A beleza e o drama caminham lado a lado nesse filme, e para isso os atores desempenham um papel fenomenal. Temos belíssimas cenas entre Jojo e a mãe, interpretada pela Scarlett Johansson, mas também temos a cena em que ele vê o corpo dela pendurado após ser enforcado em uma praça. Temos a comicidade do capitão bêbado, interpretado por Sam Rockwell, e o momento em que ele enxota Jojo de presenciar as execuções à queima-roupa, chamando o garoto de judeu para que os americanos o tirassem do recinto. Temos o amigo do garoto, Yorkie, que parece animado para se “alistar”, mas no final quer voltar para casa e receber o afago da mãe (afinal, ele é apenas uma criança). Temos a jovem Elsa, que, apesar de trancafiada em um quarto, ainda sonha em ser uma mulher livre, que vai ao Marrocos, que bebe vinho, que ilude amantes, que dança.
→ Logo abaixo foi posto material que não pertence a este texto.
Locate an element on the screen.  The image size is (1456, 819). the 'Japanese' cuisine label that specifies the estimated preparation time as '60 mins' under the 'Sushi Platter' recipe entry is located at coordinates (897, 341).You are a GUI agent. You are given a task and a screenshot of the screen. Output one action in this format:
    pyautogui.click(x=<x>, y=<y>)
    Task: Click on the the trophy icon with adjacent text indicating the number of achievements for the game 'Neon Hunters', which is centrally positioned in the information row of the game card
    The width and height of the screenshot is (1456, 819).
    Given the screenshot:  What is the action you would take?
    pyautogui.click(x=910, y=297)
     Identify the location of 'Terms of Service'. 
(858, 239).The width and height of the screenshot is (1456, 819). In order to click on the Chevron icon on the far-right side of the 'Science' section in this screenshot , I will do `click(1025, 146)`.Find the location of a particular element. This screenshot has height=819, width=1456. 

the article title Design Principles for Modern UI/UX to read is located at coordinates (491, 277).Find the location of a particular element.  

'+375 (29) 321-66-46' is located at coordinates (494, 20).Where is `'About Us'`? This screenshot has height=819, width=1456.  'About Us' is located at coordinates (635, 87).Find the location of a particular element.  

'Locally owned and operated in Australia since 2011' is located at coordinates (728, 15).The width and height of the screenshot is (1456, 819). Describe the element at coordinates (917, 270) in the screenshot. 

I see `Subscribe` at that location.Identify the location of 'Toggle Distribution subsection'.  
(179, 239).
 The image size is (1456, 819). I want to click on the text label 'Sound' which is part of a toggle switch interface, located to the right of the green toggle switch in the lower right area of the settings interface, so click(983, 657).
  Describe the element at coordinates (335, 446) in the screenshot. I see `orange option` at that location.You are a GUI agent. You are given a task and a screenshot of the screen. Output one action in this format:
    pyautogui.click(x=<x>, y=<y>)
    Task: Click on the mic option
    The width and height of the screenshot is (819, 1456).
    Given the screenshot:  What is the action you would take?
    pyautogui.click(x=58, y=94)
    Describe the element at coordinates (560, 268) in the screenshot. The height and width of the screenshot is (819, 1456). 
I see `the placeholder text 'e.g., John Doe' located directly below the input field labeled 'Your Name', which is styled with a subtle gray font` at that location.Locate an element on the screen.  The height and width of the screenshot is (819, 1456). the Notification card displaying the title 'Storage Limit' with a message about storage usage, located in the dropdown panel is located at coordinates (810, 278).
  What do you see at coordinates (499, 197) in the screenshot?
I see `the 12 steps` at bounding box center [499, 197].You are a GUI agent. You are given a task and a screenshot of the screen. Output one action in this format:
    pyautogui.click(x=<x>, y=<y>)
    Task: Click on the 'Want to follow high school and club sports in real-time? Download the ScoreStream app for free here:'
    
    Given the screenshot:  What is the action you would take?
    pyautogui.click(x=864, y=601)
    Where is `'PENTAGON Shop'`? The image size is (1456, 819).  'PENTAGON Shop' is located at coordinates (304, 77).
A paleta de cores, a composição das cenas e a trilha sonora do longa foram igualmente exuberantes para o storytelling. Com tons quentes e vibrantes nas cenas de comicidade e alegria, e tons neutros e frios nos momentos dramáticos, as imagens fazem o contraponto ideal para refletir a história. A simetria dos enquadramentos (e um pouco das cores também) me lembrou os filmes do Wes Anderson, o que eu gostei bastante. E a trilha sonora… bem, ela é colocada para ser estranhamente familiar, com músicas que todo mundo conhece cantadas em alemão.

Enfim, o filme me agradou tanto que quase não tenho críticas ruins a respeito dele (as poucas que tenho são mais em relação a picuinhas técnicas). Jojo Rabbit é uma criação autêntica. Ela utiliza um recurso bastante explorado em filmes e na literatura, de modo geral, para inserir leveza em um tema pesado: narrar a história pelo ponto de vista de uma criança. Fazem isso em narrativas como Projeto Flórida, O Quarto de Jack, O Menino do Pijama Listrado, A Noviça Rebelde, As Crônicas de Nárnia, O Sol é Para Todos, David Copperfield, Anne of Green Gables, etc… A jogada é geniosa e bem trabalhada. Enfim, vale a pena assistir e se deleitar na surpresa e na reflexão da beleza dramática do enredo.